A common question newbie freelancers have is: what kind of resume should I give a potential client? Unlike a traditional corporate letter, a writing resume is usually arranged to highlight subject area rather than years on a certain job.
Many freelance writing ads request a certain type of response, and writers need to follow this request to the letter in order to be considered.
Writers should always read the ad closely before submitting their resume. Sometimes a client will put specific questions in their ad just to see if you’re paying attention. So pay attention!
Here are some tips for creating a freelance writing resume that will get the job.

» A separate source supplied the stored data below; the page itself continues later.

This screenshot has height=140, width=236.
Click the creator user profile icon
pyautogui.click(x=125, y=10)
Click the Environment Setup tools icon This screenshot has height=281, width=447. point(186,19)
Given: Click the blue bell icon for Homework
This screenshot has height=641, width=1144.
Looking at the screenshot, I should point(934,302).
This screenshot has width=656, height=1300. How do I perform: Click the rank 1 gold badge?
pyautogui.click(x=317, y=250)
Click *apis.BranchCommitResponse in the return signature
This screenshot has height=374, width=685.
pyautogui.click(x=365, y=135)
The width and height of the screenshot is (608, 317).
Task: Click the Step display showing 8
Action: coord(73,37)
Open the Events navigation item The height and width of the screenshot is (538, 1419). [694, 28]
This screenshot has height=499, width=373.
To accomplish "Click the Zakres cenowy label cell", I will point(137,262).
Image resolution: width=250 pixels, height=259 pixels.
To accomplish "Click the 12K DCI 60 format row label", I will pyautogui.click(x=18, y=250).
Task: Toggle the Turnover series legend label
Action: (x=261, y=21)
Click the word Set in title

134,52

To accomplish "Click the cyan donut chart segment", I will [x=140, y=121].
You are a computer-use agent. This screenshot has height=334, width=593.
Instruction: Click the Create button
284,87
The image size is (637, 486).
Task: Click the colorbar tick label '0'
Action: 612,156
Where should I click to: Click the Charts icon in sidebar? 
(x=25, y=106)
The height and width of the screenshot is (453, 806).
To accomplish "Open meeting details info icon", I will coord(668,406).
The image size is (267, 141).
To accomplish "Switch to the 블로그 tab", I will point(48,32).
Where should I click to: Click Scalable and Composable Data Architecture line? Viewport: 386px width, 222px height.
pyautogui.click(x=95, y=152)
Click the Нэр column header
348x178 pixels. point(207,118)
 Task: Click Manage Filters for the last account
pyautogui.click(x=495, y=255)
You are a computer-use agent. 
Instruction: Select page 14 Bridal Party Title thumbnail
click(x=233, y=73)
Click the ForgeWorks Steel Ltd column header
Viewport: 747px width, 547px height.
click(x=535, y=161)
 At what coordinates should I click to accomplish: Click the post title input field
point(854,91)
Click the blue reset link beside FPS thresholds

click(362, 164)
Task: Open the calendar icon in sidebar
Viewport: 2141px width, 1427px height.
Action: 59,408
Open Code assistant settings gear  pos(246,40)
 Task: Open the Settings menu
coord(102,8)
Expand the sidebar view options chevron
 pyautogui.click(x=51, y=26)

Tailor your resume to answer the questions or concerns a client has indicated in their ad. Sometimes a potential client will only want to see the relevant experience a writer has for a certain writing style or subject matter. In these cases, your resume should include links to articles that showcase specific knowledge area, focus, or theme. For example, employers may look for writers that can take news topics and create evergreen articles, write in the AP style, or have experience reporting on a certain topic.
For these types of jobs, a writer should answer the employer’s questions at the very beginning of the resume. For example, if an employer asked for health care experience, a writer may start her resume like this:
Staff Writer for Health Today (June 2008-June 2009)
▪ Article Sample 1 (url link)
▪ Article Sample 2 (url link)
Other related writing would then follow:
Related Writing Samples:
▪ Health Blog Sample Article 1 (url link)
▪ News Blog Post on Health-Related Topic (url link)
Finally, the writer’s chronological resume would follow. All of this information should comprise preferably one typewritten page and no more than two.
Showcasing Social Networking Experience
Many jobs, especially those for online writers, require a knowledge of social media. To that end, clients will ask you for links to your Twitter, Facebook, and Pinterest handles so they can see that you’re active in social media.
In those cases, the employer is looking for competent writing and social networking skills. A writer may also want to document cases where she was able to increase the number of readers for a blog or corporate site, and how she went about doing it.
▪ Freelance Writer for XYZ Corporation (August 2005-2008)
▪ Started a corporate blog from scratch using the WordPress platform
▪ Increased readership from 10 unique visitors per day to 1,000 visitors in two years.
▪ Methods of marketing included submission to social networking sites, commenting on related blogs, and writing solid, evergreen content.
Things like Facebook friends, Twitter followers, and blog statistics are also important components to this type of resume.
▪ Twitter name: JaneDoe (10,000 followers)
▪ Facebook: JaneDoeWriter (1,000 fans)
▪ Jane Doe’s Thoughts – personal blog (6,000 unique visitors per month)
▪ Jane’s Craft Blog – personal blog (1,000 unique visitors and 10,000 hits per month)
With both of these types of resumes, a writer will answer the main question an employer has by including relevant information at the very beginning of her resume. She would then follow this information with a list of jobs that would be pertinent to the job opening.
The point is to make sure the potential client doesn’t have to search to find the answers to his questions. If a client asks for sample articles or experience, writers should place that information at the very beginning of the resume. The better a writer can answer any potential concerns a client has, the greater the chance to be hired. Writers can show they understand the client’s needs with a well-formulated resume.